Reduce your Strokes per Length and Increase your Speed!

Dr. Michael Joyner, has ranked Katie Ledecky’s swimming in the past two years “among the most remarkable endurance performances ever”.

Ledecky unquestionably has a world-class aerobic engine, but one can only guess at how Ledecky’s fitness compares with that of her rivals because it’s so difficult to measure oxygen consumption while swimming. But, one element in Ledecky’s swimming – her stroke efficiency – is precisely measurable. It’s also (unlike her physiological capacities) learnable.

Ledecky displayed three critical skills any triathlete can develop in pool practice: 

1. Ledecky took significantly fewer strokes than her competitors. In the 1500 meters, Ledecky took 38 strokes per 50-meter pool length, fewer than any other finalist, and seven strokes less than runner-up Jessica Ashwood. While height is a key factor in stroke length, Ashwood (173cm tall) should take only one to two more strokes per length than Ledecky (180cm) if both were equally efficient.

2. Ledecky’s stroke count was stunningly consistent. In the 1500m, she swam an unvarying 38 strokes per length (SPL) for 90 percent of the race. And she averaged 39 SPL in the 200 meters – just one stroke higher than in the 1500m, though her pace per 100m was four seconds faster!

3. Under pressure, Ledecky’s stroke got longer! Ledecky faced a serious challenge in only one race, the 200 meters, not taking the lead until the final 50m. As she pulled away for the win, Ledecky took two fewer strokes than on the previous length. In contrast, silver medalist Federica Pellegrini (180 cm tall) increased her stroke count from 42 to 45 and bronze medalist Missy Franklin (188 cm) increased from 40 to 43.

In a 40-year study, USA Swimming researchers identified the ability to keep one’s stroke long, while stroking faster, as the strongest predictor of success in swimming. From 200m to 1500m, Ledecky did this better than anyone else at the meet.
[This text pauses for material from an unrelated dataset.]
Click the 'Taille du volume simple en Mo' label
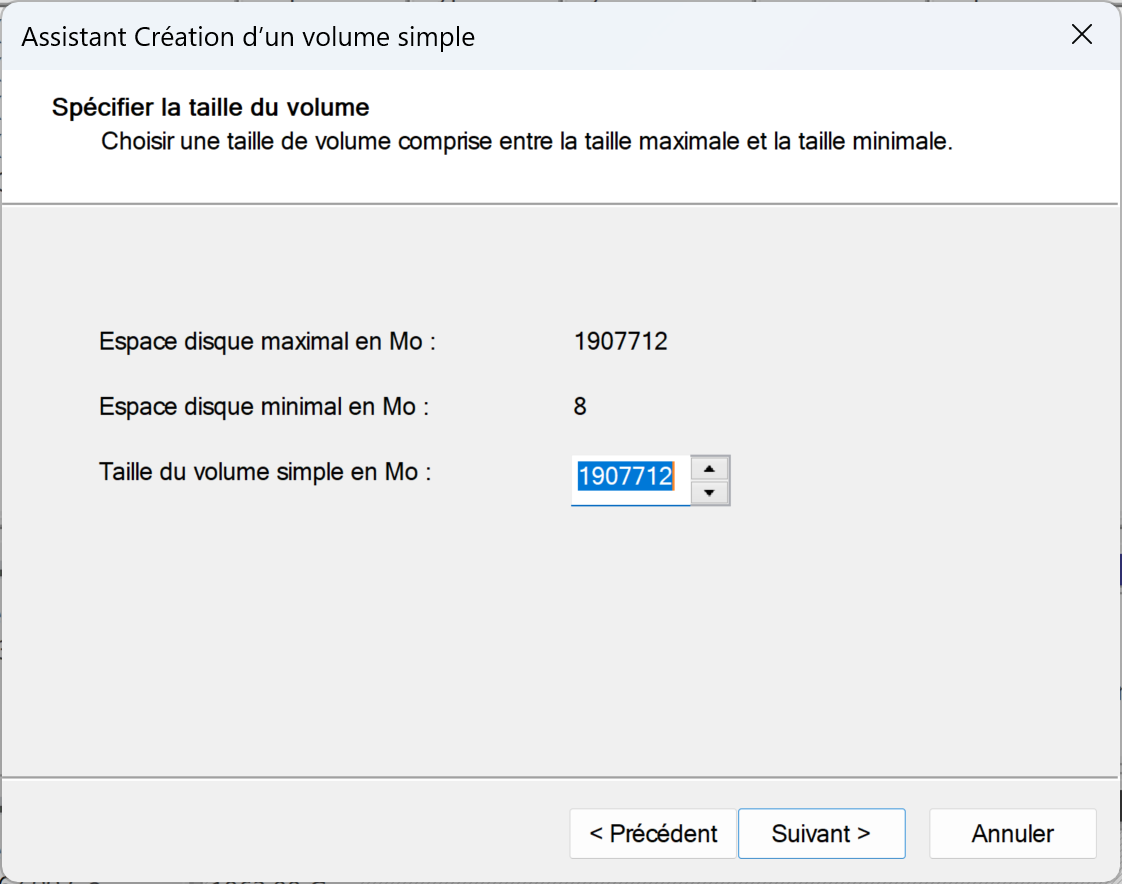Screen dimensions: 1122x884 pos(265,472)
Here’s how to apply these insights to your own swimming. 

Step one: Know your optimal count . . . then work toward it.

In the 1500m, Ledecky traveled 65% of her height on each stroke. (When Sun Yang broke the men’s 1500m record in the 2012 Olympics, he traveled 70% of his 196 cm height on each stroke. The accompanying “Green Zone” chart shows a height-indexed range of efficient counts for non-elite swimmers—it starts at just 50% of height. Compare your count with those in chart. 
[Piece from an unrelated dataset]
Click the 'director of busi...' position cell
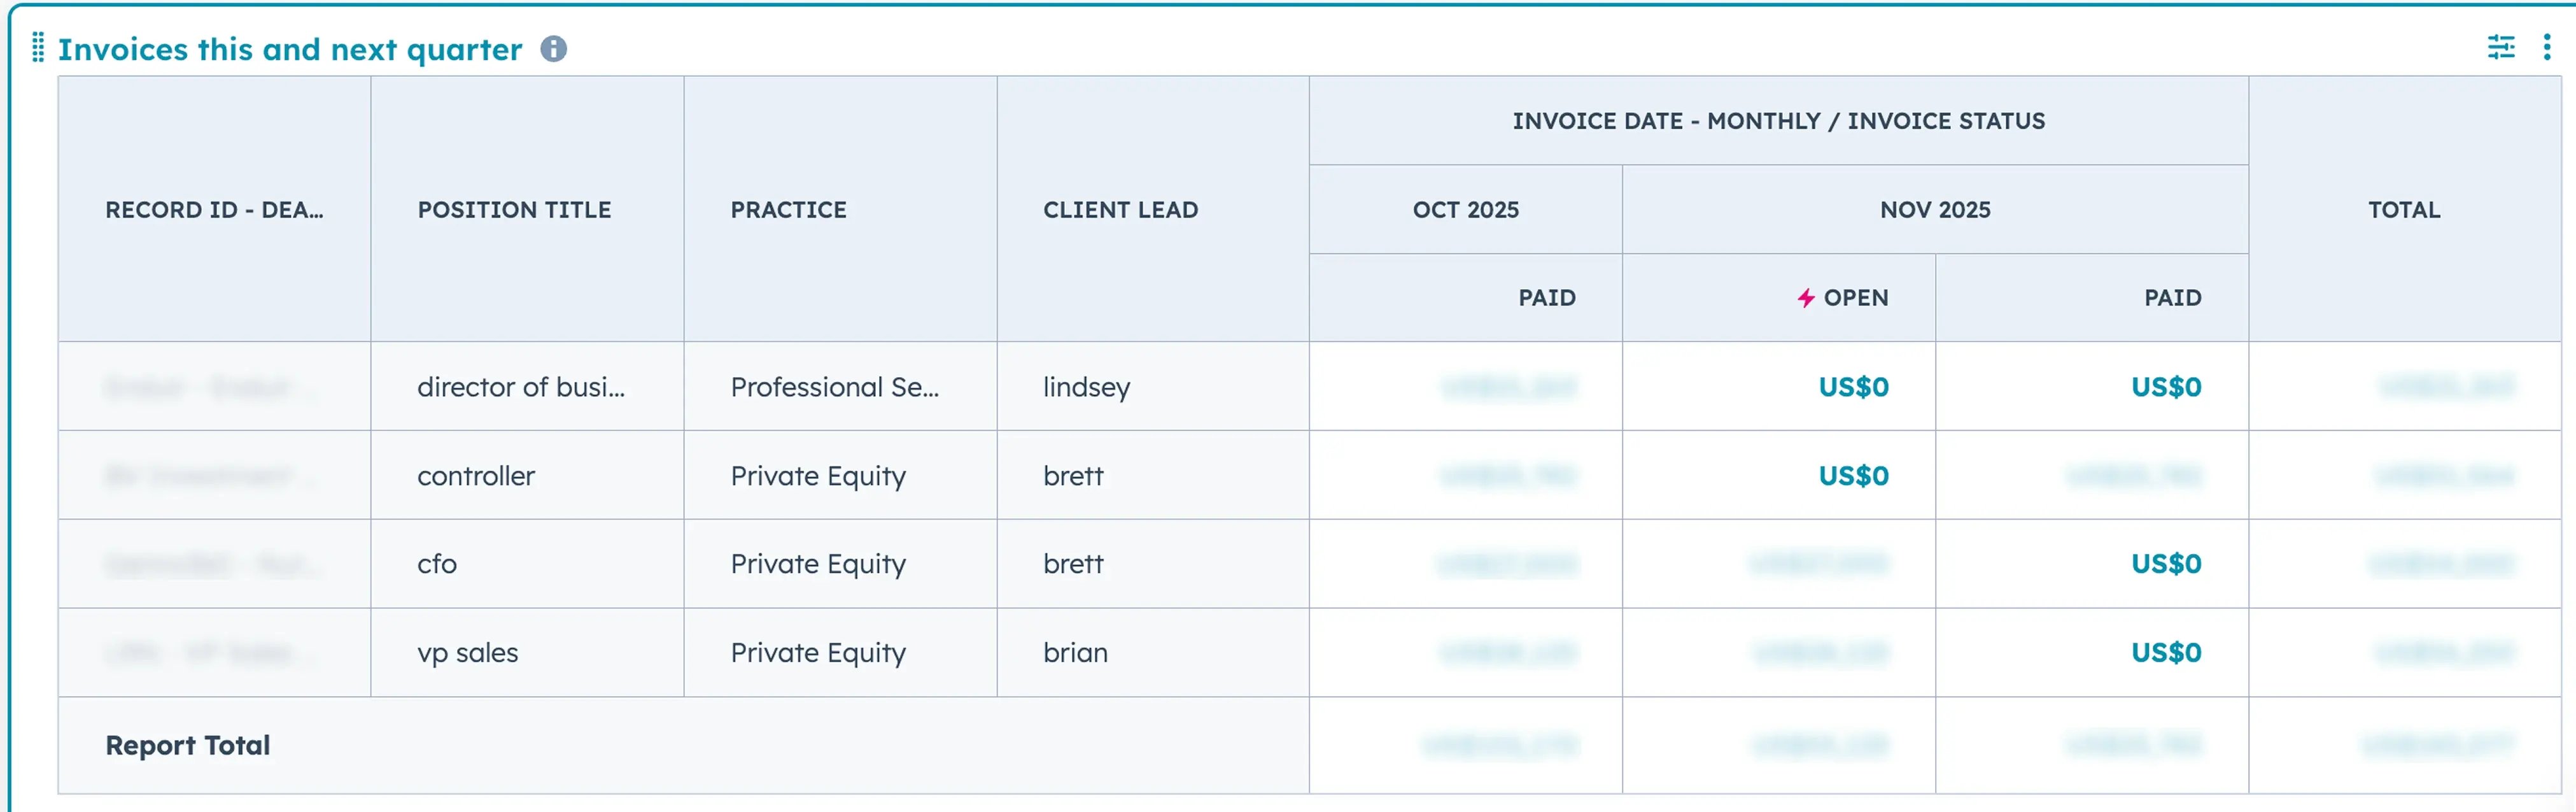The image size is (2576, 812). (x=520, y=387)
If your SPL is above the range for your height, you’re diverting energy into moving the water, instead of moving yourself forward. To reduce SPL, try the following: 

Minimize drag: Align head with spine. Job one for your arms is to extend your body line. (Also eliminate bubbles and splash.) Job one for your legs is to draft behind your torso. You can’t go wrong by kicking less.

Slow tempo: Using a Tempo Trainer, slow tempo until you can swim 25m repeats at or below the highest count in your range. Slow tempo by an additional .05 seconds and try 50m repeats. Practice in that tempo range until you can swim 25m repeats at the lowest count in your Green Zone and 100 to 200m repeats at or below the highest count. 

Step two: Increase SPL Consistency

Swim 4 x 50m + 3 x 100m + 2 x 150m + 1 x 200m. Rest 10 to 30 seconds between repeats. Count strokes. Assess as follows:

1. Did you stay within your Green Zone?

2. Did you limit SPL increase to three strokes between the 50s and the 200? (i.e. 18 SPL on 50s and no length higher than 21)? If you fell short on these parameters, avoid fast-paced swimming until you can do both on most of your repeat sets. Mastering this will teach you steady pacing – and lead almost effortlessly to faster times.

Step three: Increase stroke rate

When you have good command of the first two steps, begin working on holding stroke count while increasing tempo (with the aid of a Tempo Trainer) using a set like that below. This example assumes a 25-meter Green Zone of 18 to 21 strokes.

Choose a tempo at which you can easily complete 25 meters in 18 strokes. Swim a series of 25’s, increasing tempo by .01 on each successive repeat. For how many repeats can you maintain 18 SPL? Four is good. Eight is great.

Repeat this exercise at any count in your Green Zone. At the higher counts, your tempo range should be faster. E.G. If you can hold 18 SPL between 1.30 and 1.25 seconds/stroke, you might be able to hold 20 SPL between 1.20 and 1.15 seconds/stroke.

These exercises will help improve the speed skills that made Katie Ledecky the best athlete in the world.